The current Baltimore County State's Attorney is Scott D. Shellenberger.  Shellenberger took office on January 2, 2007.

Shellenberger started his legal career in the Baltimore County State's Attorney's Office working as a law clerk while attending the University of Baltimore Law School.  Upon being admitted to the bar in 1985, Shellenberger  began working as a prosecutor.

Shellenberger slowly moved through the ranks in the State's Attorney's Office.  In addition to trying cases, Shellenberger served as supervisor of the Felony Screening, Career Criminal and Automobile Manslaughter Units.

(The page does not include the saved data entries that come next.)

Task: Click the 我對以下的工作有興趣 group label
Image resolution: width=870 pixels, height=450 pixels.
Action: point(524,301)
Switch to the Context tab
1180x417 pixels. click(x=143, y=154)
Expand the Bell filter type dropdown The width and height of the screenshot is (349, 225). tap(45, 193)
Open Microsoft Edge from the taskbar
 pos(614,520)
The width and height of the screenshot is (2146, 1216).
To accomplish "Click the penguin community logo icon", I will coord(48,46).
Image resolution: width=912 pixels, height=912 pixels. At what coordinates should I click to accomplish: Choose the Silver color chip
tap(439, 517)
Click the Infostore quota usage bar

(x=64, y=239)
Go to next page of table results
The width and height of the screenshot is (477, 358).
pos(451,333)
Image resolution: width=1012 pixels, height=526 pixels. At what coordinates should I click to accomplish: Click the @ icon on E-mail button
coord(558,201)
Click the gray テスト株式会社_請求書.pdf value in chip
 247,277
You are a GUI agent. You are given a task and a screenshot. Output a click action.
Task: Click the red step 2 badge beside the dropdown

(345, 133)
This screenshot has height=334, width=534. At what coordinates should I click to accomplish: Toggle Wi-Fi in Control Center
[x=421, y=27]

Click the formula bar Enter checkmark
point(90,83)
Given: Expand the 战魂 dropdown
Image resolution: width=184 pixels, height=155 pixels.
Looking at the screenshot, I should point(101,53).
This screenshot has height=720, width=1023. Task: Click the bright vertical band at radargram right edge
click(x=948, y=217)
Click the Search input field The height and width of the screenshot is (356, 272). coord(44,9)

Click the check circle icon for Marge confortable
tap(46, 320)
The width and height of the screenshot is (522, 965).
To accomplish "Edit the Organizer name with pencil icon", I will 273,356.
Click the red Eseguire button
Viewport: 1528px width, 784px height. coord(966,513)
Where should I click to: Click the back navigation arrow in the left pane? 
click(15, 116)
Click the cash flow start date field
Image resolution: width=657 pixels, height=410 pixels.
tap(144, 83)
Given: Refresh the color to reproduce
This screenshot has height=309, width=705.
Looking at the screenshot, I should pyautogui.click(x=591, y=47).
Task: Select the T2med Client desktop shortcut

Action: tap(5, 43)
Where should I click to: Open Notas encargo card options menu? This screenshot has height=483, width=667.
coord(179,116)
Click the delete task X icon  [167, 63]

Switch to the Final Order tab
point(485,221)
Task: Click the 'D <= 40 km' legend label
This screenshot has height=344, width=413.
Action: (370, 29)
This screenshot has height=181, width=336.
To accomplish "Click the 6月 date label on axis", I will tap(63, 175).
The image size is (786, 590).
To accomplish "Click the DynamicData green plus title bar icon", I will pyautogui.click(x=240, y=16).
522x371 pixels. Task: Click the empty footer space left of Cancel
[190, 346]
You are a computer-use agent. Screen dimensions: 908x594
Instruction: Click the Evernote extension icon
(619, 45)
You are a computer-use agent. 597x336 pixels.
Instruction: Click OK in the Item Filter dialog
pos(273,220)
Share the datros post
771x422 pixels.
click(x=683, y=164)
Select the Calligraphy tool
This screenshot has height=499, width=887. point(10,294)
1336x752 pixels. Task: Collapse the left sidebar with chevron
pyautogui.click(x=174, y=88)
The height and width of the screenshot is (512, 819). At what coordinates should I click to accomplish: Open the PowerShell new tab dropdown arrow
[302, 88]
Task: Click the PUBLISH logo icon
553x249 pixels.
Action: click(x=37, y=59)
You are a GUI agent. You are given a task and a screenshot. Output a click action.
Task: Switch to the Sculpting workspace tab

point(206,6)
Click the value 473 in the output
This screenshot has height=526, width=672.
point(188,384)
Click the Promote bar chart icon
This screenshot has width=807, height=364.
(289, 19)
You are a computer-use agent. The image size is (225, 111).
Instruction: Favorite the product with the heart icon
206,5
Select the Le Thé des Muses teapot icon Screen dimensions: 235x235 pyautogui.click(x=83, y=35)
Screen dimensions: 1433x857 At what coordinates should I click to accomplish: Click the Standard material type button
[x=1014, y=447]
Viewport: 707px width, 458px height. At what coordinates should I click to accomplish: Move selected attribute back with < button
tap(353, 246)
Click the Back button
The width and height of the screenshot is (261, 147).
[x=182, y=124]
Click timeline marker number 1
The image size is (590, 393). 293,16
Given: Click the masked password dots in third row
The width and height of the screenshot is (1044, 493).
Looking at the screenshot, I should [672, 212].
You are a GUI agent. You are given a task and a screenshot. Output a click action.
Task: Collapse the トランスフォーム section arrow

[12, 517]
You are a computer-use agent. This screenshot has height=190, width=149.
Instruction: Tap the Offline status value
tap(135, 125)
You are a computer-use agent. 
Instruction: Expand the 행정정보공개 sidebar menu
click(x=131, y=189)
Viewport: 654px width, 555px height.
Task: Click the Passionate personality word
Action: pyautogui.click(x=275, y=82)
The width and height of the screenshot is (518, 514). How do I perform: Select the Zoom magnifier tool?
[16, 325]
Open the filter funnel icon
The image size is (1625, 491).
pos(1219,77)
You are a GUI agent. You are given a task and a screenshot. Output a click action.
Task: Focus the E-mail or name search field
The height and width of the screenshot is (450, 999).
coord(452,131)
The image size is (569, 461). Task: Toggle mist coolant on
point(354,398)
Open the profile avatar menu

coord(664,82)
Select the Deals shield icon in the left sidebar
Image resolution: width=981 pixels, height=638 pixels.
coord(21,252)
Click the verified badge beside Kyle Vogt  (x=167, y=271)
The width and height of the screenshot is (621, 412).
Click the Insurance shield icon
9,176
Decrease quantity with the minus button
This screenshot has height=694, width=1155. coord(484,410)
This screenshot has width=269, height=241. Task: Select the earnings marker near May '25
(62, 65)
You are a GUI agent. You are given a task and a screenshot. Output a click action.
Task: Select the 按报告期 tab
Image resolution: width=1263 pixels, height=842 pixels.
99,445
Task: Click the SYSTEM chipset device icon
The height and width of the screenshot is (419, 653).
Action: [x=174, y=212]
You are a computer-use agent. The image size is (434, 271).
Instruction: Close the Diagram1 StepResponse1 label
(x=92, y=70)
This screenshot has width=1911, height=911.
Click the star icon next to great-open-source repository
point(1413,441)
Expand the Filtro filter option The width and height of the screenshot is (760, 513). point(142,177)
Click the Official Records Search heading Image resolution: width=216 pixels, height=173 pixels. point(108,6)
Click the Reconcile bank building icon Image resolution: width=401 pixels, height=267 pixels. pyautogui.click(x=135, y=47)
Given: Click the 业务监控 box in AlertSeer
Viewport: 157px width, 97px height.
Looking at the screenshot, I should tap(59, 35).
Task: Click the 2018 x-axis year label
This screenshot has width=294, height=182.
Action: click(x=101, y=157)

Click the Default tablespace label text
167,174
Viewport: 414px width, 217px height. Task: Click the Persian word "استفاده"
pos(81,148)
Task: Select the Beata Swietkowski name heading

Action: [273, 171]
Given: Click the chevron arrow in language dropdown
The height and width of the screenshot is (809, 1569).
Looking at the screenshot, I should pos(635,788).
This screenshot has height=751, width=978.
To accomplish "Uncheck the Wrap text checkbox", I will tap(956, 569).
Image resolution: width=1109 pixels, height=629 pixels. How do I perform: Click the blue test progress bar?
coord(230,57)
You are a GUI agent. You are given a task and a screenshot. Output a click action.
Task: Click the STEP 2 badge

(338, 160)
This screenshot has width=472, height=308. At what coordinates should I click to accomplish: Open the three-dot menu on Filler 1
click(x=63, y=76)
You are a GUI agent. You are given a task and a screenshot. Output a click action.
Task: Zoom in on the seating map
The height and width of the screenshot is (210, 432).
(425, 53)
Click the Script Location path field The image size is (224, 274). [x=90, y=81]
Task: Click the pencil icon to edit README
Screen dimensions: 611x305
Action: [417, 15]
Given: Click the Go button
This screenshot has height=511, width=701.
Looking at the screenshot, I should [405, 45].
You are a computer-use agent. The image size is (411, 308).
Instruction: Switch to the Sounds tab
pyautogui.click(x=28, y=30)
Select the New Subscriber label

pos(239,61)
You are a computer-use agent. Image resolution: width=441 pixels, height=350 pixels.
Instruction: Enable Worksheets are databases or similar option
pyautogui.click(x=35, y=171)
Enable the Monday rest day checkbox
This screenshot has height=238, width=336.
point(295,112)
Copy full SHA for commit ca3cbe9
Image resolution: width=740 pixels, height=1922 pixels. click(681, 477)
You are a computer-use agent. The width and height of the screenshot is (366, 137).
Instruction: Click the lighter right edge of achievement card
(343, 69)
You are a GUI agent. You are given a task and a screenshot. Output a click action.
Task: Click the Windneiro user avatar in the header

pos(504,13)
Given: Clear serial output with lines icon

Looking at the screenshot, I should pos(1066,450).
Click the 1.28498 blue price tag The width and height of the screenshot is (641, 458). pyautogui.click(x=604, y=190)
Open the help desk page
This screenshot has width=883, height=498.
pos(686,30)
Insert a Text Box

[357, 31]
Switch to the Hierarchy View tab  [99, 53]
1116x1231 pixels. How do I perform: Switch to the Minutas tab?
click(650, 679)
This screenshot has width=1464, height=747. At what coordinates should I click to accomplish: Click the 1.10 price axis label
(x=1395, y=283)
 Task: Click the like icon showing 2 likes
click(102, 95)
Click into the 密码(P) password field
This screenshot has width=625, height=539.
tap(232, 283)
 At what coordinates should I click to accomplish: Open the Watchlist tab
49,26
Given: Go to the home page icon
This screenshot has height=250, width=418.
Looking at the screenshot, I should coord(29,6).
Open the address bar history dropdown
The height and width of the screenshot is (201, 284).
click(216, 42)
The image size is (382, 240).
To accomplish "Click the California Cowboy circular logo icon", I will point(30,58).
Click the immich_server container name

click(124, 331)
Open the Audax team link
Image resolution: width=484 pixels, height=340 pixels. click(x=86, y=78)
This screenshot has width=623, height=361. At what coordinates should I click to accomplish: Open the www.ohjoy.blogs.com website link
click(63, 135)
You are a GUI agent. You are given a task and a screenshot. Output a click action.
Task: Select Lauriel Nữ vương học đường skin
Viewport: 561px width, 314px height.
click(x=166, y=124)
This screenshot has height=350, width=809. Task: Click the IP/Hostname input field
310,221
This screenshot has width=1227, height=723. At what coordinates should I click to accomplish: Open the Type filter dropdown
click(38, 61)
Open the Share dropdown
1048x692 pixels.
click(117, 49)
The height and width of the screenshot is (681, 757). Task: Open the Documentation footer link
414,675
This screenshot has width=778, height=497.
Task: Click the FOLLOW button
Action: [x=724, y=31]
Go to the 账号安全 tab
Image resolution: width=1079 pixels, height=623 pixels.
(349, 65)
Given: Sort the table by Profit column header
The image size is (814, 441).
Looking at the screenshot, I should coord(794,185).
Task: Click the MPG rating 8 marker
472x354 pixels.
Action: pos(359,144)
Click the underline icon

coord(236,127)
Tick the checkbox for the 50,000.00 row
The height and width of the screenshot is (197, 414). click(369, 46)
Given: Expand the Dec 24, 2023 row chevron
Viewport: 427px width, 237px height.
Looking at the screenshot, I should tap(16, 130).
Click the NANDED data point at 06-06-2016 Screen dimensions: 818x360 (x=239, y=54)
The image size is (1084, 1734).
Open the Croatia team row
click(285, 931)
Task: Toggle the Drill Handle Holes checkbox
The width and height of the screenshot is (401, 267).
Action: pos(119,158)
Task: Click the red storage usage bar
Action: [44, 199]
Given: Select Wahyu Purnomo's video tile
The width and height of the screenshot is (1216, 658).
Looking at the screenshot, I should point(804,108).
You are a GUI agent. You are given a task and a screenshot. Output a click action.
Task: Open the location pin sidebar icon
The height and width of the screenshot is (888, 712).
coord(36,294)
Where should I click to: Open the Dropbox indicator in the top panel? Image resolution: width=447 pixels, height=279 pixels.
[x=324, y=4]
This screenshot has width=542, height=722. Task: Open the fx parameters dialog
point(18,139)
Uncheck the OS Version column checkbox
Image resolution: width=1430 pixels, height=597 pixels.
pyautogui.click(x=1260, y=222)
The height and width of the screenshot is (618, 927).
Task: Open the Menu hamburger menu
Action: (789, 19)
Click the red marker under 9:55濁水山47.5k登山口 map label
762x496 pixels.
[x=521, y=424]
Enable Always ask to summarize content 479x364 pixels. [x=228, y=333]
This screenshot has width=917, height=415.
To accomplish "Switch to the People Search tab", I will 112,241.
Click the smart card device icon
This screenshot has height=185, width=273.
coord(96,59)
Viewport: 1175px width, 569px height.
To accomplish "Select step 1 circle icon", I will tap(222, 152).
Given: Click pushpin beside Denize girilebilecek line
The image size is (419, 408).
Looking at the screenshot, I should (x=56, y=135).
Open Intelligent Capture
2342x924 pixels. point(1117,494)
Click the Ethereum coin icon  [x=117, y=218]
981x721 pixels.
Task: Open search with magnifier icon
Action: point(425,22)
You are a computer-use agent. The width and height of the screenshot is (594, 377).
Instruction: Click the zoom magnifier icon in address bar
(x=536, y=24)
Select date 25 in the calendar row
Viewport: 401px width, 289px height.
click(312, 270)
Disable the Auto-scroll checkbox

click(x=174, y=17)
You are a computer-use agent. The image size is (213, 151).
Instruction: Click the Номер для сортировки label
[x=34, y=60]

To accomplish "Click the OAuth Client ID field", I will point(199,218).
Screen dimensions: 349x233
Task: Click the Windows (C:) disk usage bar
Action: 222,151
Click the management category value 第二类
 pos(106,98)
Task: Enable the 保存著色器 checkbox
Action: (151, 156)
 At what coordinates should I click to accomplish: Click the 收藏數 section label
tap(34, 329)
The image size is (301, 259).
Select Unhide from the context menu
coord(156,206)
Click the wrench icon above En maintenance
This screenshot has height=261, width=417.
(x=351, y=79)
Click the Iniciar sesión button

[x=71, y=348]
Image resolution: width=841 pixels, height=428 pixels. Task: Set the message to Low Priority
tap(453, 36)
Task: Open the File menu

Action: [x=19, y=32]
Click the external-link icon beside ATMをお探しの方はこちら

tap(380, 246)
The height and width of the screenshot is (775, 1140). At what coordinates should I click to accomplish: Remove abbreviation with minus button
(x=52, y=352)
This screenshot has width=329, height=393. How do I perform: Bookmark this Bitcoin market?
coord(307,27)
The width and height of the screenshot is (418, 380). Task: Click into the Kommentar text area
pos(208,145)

Shellenberger was born and raised in Baltimore County.  He is a graduate of Loch Raven High School, Loyola College and the University of Baltimore School of Law.  He resides with his wife and daughters in the same Baltimore County neighborhood where he grew up.

Shellenberger will serve a four-year term.

The office is responsible for prosecuting felony, misdemeanor and juvenile cases in Baltimore County, Maryland.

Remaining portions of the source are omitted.